Teminimde güçlük
Fotoğraf: Envato
Babam Sultanahmetliydi. Muhtarlık işini amcam ve sonra halam devralmadan önce ölümüne kadar uzun süre muhtarlık yaptı. Sultanahmet Parkı’nı ve fıskiyeli havuzu yaptırırken günlerce parkın bitişiğindeki muhtarlık ofisinde yatmıştı. Bize her sabah, “Hayatınız boyunca nereye giderseniz gidin ama gittiğiniz her yerden 6 minareyi görün” derdi. Babama kalsa dünya Ahırkapı ile Alemdar arası ile sınırlıydı.
O yıllarda İstanbul henüz çirkin beton binalarla kuşatılmadığından 6 minare hemen her semtten görünüyordu. Draman’dan Balat’a inen yola yakın bir yerde oturuyorduk. Anneannemin evi 5, 6 evlik Çıkrıkçı yokuşundaydı. Bu yokuştan 5 profesör (3’ü Çantalı Cemile hanım teyzenin çocukları Yarman kardeşler), 1 ressam (Kadriye teyzenin oğlu Reha) çıktı sonradan.

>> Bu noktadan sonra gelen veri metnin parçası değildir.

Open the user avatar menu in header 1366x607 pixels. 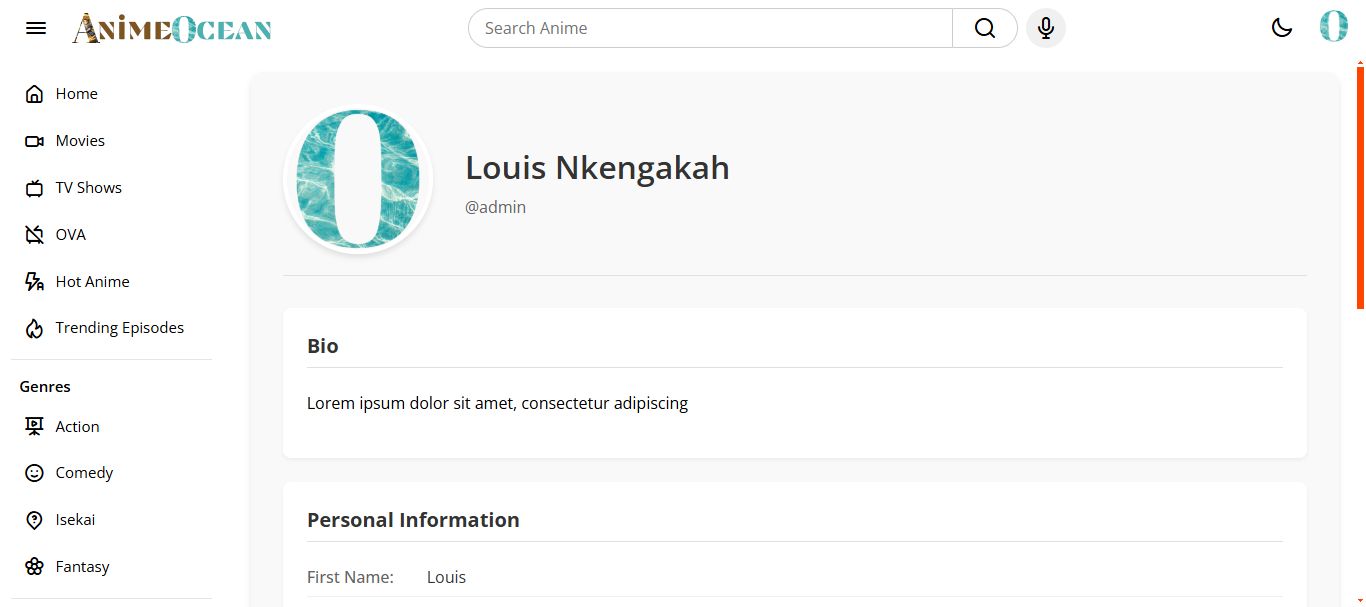tap(1333, 27)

Anneannem Bakırköy’e taşınınca annem de tutturdu Bakırköy diye. O güne kadar sadece askerlik için Gelibolu’ya giden babamın “Ben İstanbul dışına çıkmam” direnişi bir yıl kadar sürdü. Sonra annemin ısrarı kazandı ve Bakırköy’e taşındık. Annemin kiraladığı ev Hür sokaktaydı. Köşesinde, henüz televizyon, bilgisayar filan icat edilmediğinden çocukluğumuzun neredeyse yarısının üzerinde geçtiği 2 dev ceviz ağacı olan sokağımızın bir tarafında üç, dört katlı 5 apartman, diğer tarafında Rahmi Duman Akıl Hastanesinin dikenli telleri ve tellerin arkasında nefis incir ve kiraz ağaçları vardı. Dikenli tellerden para uzatarak Bedri Bakkaldan sigara almaya çalışan ılımlı delilere aracılık eder, aldığımız komisyonlarla günlük harçlığımızı çıkartır, hatta para bile biriktirirdik. Belki ayıptı ama biz çocukken deliye akıl hastası değil deli derdik.

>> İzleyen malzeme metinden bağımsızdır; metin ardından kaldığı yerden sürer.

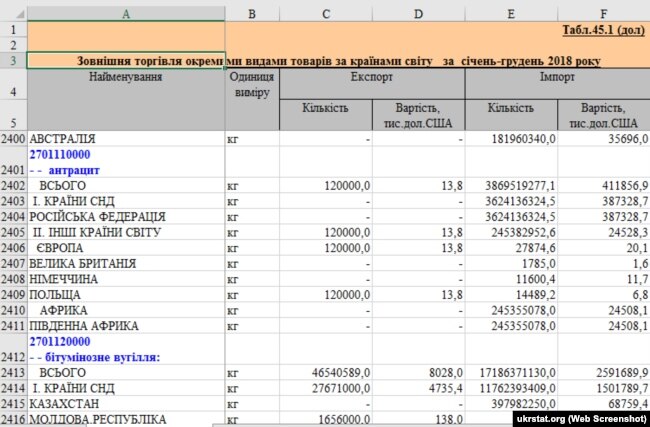Select column A header
Screen dimensions: 650x427
click(x=126, y=12)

Deliler türlü türlüydü, ama çoğu kendisini politikacı sanırdı. Paşa, her bahçe izninde hızlı hızlı ağaçları sayardı. Sabahları penceresinden nutuk çeken Süleyman Demirel ruhlu delinin sesiyle uyanırdık. Beklenmeyen saatte kapımız çalındığında, “Gelen mutlaka delidir” heyecanı ile evde bir telaş başlardı. Kaçmayı başaranlar genelde zararsız deliler olduğundan, aslında korkulacak bir şey yoktu. İntikamcı Haydar kaçtığında İncirli Caddesi’ne çıkar eline aldığı kocaman taşı, yoldan tek tük geçen Amerikan arabalarına atıyormuş gibi yaparak sürücülerini korkutur, sonra deli(?) gibi gülerdi. Hemen hepsinin hedefi kaçmak, yakalanıncaya kadar ilaçla durgunlaşmış ruhlarıyla özgürce deliliklerini yaşamaktı. Efsaneler öyle büyüyordu ki, biz neredeyse herkesin buradan kaçan deliler olduğuna inanmaya başlamıştık.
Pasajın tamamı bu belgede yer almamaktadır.